“Rhys, what colour?” I ask.
“Red” he replies, and I help him hand-over-hand to lift the red bowling ball from the rack. We lift it together onto the guide, and after a joint chant of “Ready, steady, go” Rhys pushes the ball forward. It makes a perfect direct line forward to the central pin securing a strike.
Rhys’ calves demonstrate their power as he springs up and down in excitement. The movement of the ball as it speeds down the lane provides the best entertainment for a little boy. Rhys takes his second go, which is just as exciting as the first, leaving a few pins standing this time around.
“Rhys, its Jessie’s turn” I state and hold his hand we stand on the side as he watches his sister choose her coloured sphere. I look around at the lights that overpower the room, alongside the noise as the balls hit the lane and pins. It is a nightmare experience for a boy who struggles with sensory processing, but that is where this parenting game is complex.
The momentum of balls and thrill of the smash, trump any of the loud noise and bright lights. Rhys is in his element, this activity is everything he has dreamed of. We continue to take our turns, Rhys choosing different colours, vocalising the one he wants as he eagerly lifts it into his grasp. After his two throws, he waits at the side watching his siblings take their turns.

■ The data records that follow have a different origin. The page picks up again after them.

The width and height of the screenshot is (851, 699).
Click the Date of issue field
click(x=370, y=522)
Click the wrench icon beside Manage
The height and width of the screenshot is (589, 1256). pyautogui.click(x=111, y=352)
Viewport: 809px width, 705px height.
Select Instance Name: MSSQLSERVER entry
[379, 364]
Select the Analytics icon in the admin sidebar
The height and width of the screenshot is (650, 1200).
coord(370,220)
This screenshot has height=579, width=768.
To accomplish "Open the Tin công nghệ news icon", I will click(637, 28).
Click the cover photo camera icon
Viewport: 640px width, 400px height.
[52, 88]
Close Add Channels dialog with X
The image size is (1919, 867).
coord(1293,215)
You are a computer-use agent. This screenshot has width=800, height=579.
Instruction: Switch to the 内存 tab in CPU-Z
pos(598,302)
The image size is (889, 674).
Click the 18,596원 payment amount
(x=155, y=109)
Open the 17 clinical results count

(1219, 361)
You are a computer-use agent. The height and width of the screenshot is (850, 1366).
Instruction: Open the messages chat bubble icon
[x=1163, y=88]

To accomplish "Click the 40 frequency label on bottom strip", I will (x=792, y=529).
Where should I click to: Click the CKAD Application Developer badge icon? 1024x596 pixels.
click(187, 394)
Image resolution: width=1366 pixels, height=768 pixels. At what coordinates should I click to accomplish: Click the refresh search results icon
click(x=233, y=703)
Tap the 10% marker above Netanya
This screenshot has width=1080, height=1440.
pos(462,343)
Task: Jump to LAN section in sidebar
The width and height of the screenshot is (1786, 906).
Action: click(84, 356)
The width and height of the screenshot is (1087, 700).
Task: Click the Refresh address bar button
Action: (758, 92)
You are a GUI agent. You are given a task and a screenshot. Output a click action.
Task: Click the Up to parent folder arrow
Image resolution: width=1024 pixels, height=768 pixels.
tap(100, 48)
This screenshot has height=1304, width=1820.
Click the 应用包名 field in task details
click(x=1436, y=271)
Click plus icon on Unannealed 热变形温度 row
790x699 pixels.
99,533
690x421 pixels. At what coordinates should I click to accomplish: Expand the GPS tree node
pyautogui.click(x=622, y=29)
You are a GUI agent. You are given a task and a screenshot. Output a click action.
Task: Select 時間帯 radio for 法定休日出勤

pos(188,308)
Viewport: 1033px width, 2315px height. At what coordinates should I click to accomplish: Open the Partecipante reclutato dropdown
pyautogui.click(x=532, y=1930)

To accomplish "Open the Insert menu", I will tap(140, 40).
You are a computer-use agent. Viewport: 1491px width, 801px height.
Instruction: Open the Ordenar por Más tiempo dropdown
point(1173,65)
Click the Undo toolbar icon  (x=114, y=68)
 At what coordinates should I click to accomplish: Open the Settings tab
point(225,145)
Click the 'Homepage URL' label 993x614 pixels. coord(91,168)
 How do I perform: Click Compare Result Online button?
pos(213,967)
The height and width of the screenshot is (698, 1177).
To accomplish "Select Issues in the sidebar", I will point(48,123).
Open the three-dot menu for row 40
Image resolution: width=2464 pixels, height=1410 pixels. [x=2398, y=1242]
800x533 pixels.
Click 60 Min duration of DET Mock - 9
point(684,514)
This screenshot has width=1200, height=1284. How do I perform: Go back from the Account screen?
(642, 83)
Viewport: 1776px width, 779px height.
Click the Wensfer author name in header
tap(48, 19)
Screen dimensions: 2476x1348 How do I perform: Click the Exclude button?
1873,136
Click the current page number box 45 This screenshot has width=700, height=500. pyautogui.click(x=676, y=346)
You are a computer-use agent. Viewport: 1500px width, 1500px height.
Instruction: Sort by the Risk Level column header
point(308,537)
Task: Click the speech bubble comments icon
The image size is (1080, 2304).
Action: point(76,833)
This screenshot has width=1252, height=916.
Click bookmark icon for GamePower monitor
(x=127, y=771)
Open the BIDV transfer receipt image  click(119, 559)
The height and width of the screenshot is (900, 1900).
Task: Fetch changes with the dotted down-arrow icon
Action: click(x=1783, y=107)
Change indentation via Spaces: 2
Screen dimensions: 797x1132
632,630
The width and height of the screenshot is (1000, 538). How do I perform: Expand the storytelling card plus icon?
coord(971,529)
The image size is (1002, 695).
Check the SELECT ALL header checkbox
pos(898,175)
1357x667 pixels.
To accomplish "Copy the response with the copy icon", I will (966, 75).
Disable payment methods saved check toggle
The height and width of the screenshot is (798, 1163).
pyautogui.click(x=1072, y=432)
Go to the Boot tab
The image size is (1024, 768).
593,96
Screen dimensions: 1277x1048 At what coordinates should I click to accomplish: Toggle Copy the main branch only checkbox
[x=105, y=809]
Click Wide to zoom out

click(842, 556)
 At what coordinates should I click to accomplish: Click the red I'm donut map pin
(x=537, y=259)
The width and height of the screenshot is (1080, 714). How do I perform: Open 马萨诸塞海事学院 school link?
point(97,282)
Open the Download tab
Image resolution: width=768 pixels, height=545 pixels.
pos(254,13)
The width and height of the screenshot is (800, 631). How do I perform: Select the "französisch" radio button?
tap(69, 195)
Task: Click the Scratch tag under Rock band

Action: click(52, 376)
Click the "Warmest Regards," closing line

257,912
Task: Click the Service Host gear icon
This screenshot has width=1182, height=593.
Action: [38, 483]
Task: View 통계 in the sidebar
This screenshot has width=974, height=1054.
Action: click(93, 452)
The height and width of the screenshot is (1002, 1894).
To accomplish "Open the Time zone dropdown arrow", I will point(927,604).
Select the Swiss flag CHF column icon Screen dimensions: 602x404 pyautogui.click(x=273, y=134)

We took a chance a few months ago, and tried bowling. On the surface we took a risk on something that made no sense on paper. The noise, the lights, the multi-sensory input. But Rhys loved it, and it has turned into a family adventure that has guaranteed success. The thing is that we would never have known if we had not given it a go. The opportunities it has presented for development are amazing – from colour association, to turn taking, mathematics and sensory processing.
Always try what you believe to be the impossible. Try it with the expectation that you may not even get through the main doors, and you may be surprised. Our kids amaze us, and throw us curve balls all the time. The rules are constantly being rewritten and we will only work it all out by pushing the boundaries.
Rhys’ hell turned out to be his ecstasy. A place we can go as a family and have fun, just like everyone else.